Xerox shares fell 4pc in early trading on Monday after the photocopier pioneer said it had scrapped a planned $6.1bn deal to merge with Fujifilm Holdings Corp.
The decision hands victory in one of the biggest ongoing U.S. proxy fights to activist investors Carl Icahn and Darwin Deason, who say they can secure better offers for the company than the deal with Fujifilm.
Some Tokyo-based analysts warned a long renegotiation of price, terms and how attempts to restructure the pair's existing joint venture could damage both companies.
"There is a large gap between our assessment and Xerox's largest investors' assessment of Xerox's value," said Ryosuke Katsura, senior analyst at SMBC Nikko Securities.
"We think that it would be negative for both firms if a break-off in negotiations is followed by a protracted period of uncertainty."
Xerox shares were 4.2pc lower at $28.90 in premarket trading in New York. Fujifilm shares rose 1.5 percent.
The two companies agreed in January to a complex deal that would have merged Xerox into their Asia joint venture Fuji Xerox and given Fujifilm control. That prompted Icahn and Deason, who control 15 percent of the company, to demand changes to the board.
The settlement with the billionaire investors outlined by Xerox on Sunday puts the Japanese company further on the back foot in any new negotiations with Xerox, although a number of analysts have said Fujifilm is under no pressure to rush.
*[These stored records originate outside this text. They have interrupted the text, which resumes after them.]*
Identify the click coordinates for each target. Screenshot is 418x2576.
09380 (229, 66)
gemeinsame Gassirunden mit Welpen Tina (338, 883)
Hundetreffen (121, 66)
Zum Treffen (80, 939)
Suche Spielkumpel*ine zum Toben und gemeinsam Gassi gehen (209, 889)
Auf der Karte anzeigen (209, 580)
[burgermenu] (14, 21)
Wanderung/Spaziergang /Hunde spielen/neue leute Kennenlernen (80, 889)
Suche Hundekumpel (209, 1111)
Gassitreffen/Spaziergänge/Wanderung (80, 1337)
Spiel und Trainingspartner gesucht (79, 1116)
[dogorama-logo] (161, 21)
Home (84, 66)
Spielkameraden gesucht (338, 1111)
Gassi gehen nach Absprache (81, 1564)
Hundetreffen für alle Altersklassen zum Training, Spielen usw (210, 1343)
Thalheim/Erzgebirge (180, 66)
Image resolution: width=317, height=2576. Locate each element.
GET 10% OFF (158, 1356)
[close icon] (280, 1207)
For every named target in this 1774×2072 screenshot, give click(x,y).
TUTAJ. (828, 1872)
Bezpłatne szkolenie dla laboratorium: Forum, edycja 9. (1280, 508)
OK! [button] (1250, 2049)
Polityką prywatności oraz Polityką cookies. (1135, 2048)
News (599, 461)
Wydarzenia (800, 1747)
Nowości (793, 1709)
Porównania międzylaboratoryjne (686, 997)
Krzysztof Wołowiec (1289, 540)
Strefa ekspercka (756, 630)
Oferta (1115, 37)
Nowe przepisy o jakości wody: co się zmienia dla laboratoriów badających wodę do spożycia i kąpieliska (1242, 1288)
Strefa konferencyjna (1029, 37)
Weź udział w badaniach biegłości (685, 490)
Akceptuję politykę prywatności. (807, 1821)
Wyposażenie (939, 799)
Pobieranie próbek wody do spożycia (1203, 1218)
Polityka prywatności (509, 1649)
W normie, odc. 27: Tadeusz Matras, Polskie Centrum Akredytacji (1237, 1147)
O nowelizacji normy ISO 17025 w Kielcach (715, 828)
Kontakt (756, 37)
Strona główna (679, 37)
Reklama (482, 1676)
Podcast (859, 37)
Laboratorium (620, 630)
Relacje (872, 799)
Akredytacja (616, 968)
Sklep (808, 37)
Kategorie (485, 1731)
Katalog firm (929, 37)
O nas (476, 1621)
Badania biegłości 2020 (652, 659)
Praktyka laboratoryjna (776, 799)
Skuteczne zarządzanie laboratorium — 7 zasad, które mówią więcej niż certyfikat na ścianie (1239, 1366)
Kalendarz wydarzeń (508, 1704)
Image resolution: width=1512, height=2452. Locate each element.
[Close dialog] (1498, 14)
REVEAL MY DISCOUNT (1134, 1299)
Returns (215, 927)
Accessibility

Xerox said it had repeatedly tried to convince Fujifilm to start talks on improved terms for buyout to no avail. Fujifilm said on Sunday it disputed Xerox's right to terminate the deal and would look at all options including legal action seeking damages.
Icahn and Deason have said they believe other investors are "waiting in the wings" for Xerox, while people familiar with the matter have previously said that buyout firm Apollo Global Management LLC has expressed interest in a bid for Xerox.